### Supplied material

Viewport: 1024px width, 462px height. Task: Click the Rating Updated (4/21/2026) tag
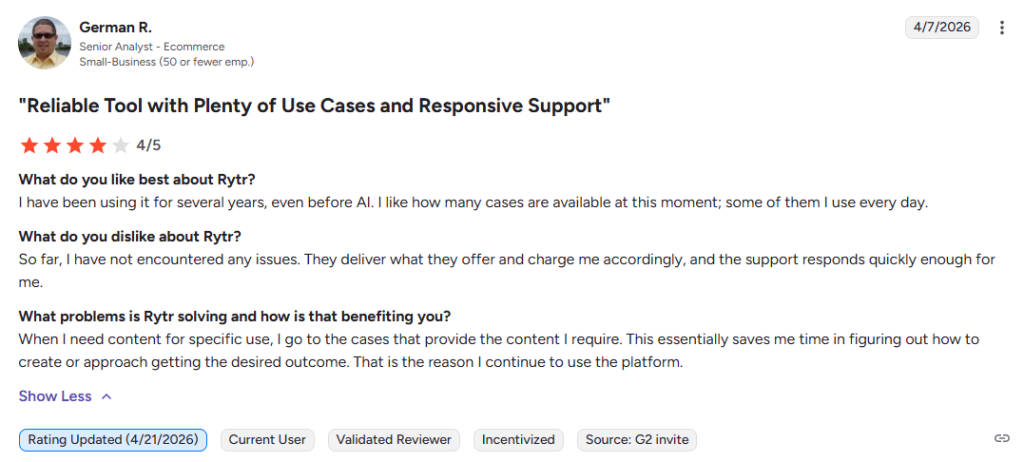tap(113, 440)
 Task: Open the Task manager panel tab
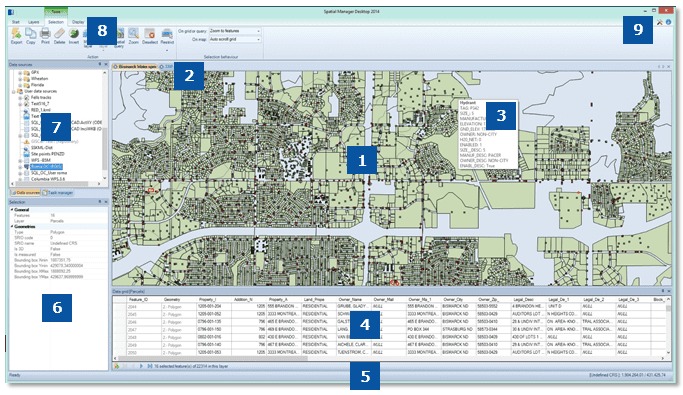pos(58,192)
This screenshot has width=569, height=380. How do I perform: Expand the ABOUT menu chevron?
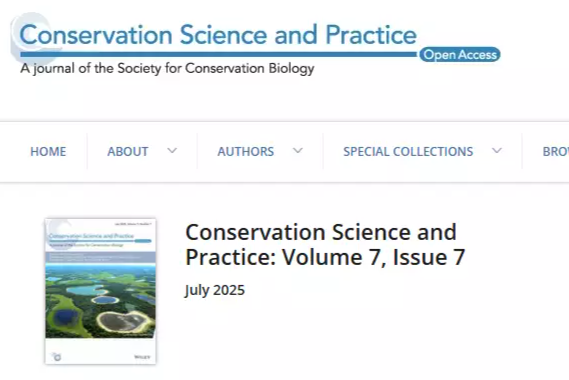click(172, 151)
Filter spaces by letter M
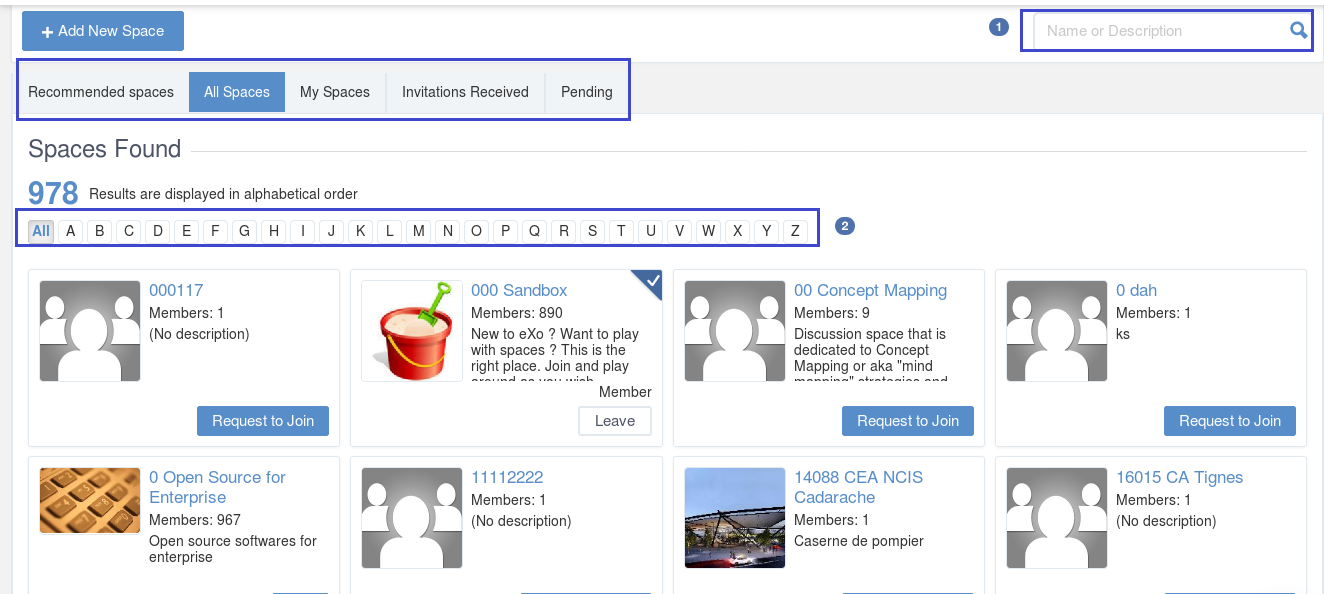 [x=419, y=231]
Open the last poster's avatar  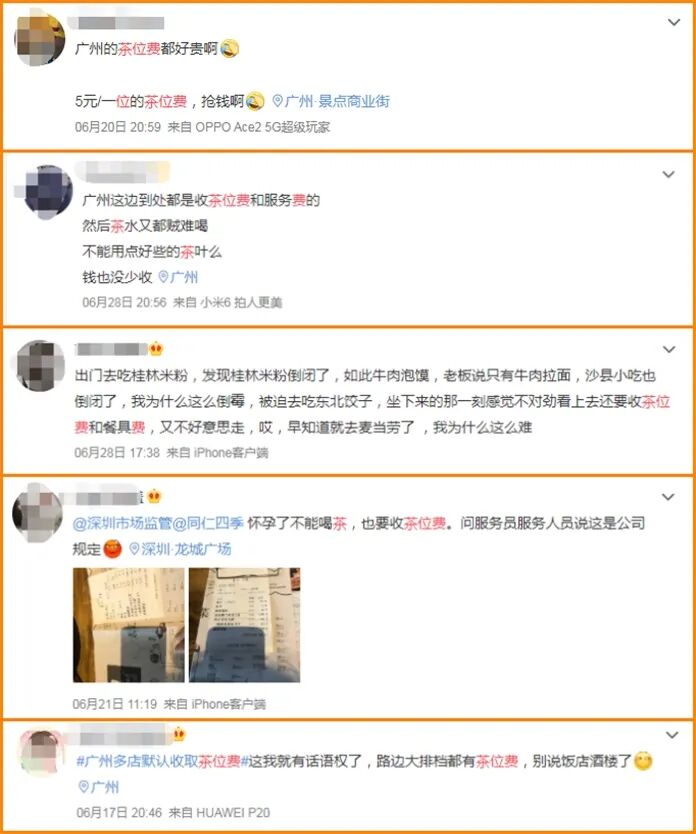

### What to do
Once the line containing "Task: Open the Task manager panel tab" is found, it and every line through the end of the records above should be output exactly, with no pictures.

### Result for this exercise
 Task: Open the Task manager panel tab
pos(58,192)
This screenshot has width=569, height=380. How do I perform: Expand the ABOUT menu chevron?
click(172, 151)
Filter spaces by letter M
 [x=419, y=231]
Open the last poster's avatar  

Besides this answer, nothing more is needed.